Authors: Robin Winter
Gilman had once told Lowenstein that she thought she was being followed by a Yoruba man, and he'd invited her to his home in Deerfield and his matronly wife for dinner and asked a few questions that even now made her uneasy. He must not have believed her then. Too much to expect him to believe all that she would have to explain, especially what she would have to say of Lindsey.
Purest paranoid fantasy. Bring on the prescriptions, bring on the psychoanalysis. Not quite straightjacket level but getting there. Ever since that one slip, she'd held back. But none of this had importance now. Rescuing Wilton took precedence.
"Yeah, I know, Lowenstein," she said, not looking at him. "When I'm ready to rip off the scabs, I'll tell you. I appreciate the offer."
Lowenstein fingered a sheet of paper on his desk.
"Well," he said. "Are you ready to go?"
"Now? Today?"
"Yes. Now. Today." He looked at her and smiled. "You see," he said, as if he could not resist the opportunity to bait her, "I thought I knew my patient."
Gilman brushed an unruly curl of hair from her sticky forehead. The tide of panic rose with each step up the stairs. Pastel-pink walls, gray steps, she tried to distract herself with the ugliness. Wilton hated pink. With that thought, she felt better. She tried to slow her steps, realizing that she was racing up the stairs, and felt for the first time how quickly her breath came and the pound of her pulse. It seemed louder than the Muzak floating through the halls. Impatience mastered her. She hurried on.

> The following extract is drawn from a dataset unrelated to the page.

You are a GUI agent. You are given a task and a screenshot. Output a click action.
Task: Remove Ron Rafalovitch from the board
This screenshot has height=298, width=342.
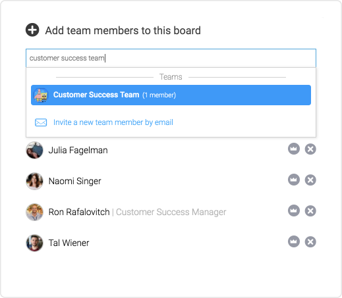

So what if she disobeyed Lowenstein's order to wait downstairs in the office. Hell, she was a doctor too. He tried to protect her. She thought in that unguarded moment of Tom, and stopped. Protecting didn't work. No one could ever do that. Forcing herself on, she reached the top of the flight and looked down a long naked corridor. Hyperventilating, she derided herself and went on. She almost passed the open door before she caught herself and swung around.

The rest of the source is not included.